** start of Data records **

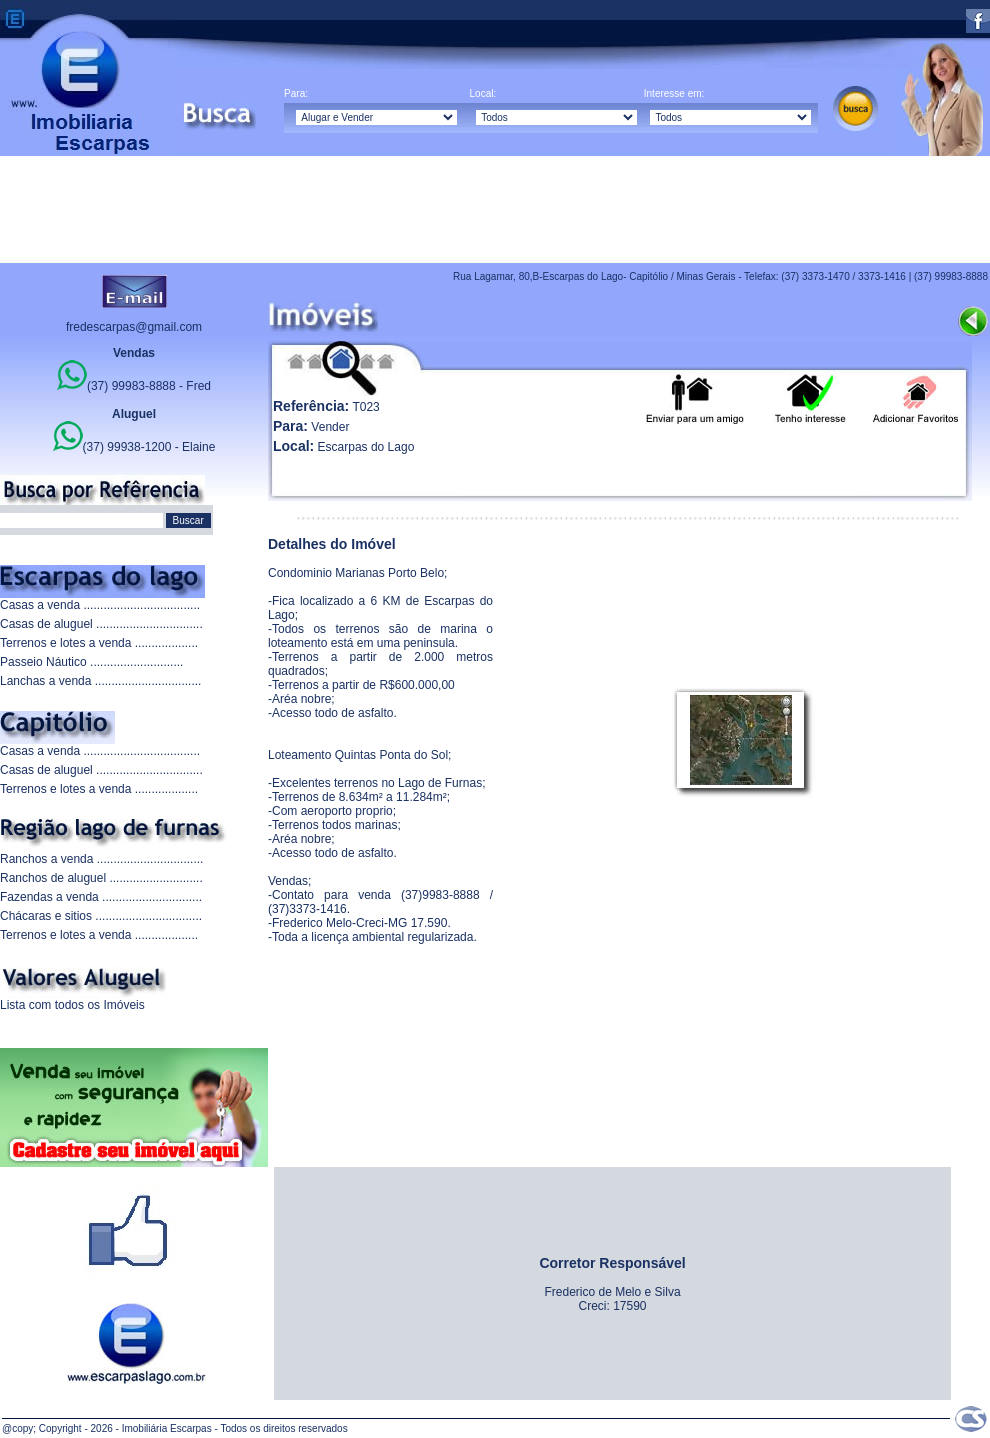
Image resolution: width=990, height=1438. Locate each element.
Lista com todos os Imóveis (72, 1005)
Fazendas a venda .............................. (101, 897)
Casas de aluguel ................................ (101, 624)
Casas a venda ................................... (100, 605)
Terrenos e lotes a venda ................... (99, 643)
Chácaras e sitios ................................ (101, 916)
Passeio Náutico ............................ (91, 662)
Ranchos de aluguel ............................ (101, 878)
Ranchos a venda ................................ (101, 859)
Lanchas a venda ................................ (100, 681)
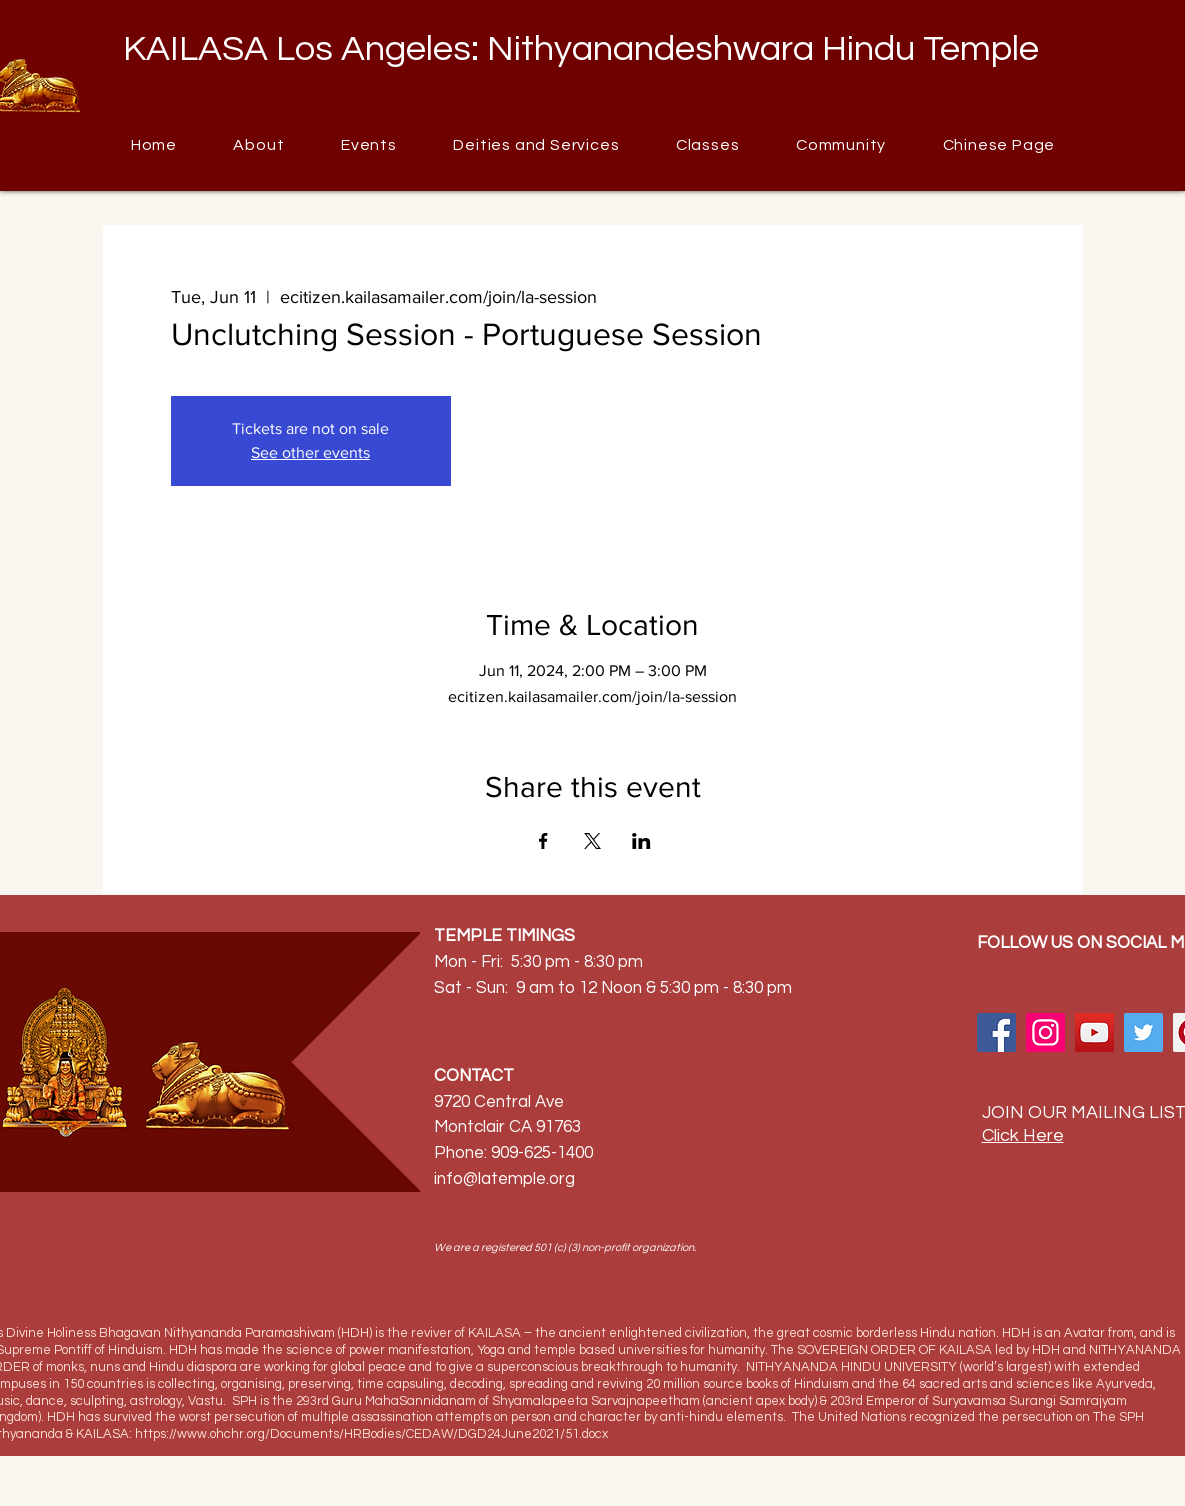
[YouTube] (1094, 1032)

** end of Data records **

Rewrite all of the records above, replacing every occurrence of "venda" with "compra" and keeping everything else unchanged. Omit the pictures from your answer.

Solution for this exercise:
Image resolution: width=990, height=1438. Locate each element.
Lista com todos os Imóveis (72, 1005)
Fazendas a compra .............................. (101, 897)
Casas de aluguel ................................ (101, 624)
Casas a compra ................................... (100, 605)
Terrenos e lotes a compra ................... (99, 643)
Chácaras e sitios ................................ (101, 916)
Passeio Náutico ............................ (91, 662)
Ranchos de aluguel ............................ (101, 878)
Ranchos a compra ................................ (101, 859)
Lanchas a compra ................................ (100, 681)
[YouTube] (1094, 1032)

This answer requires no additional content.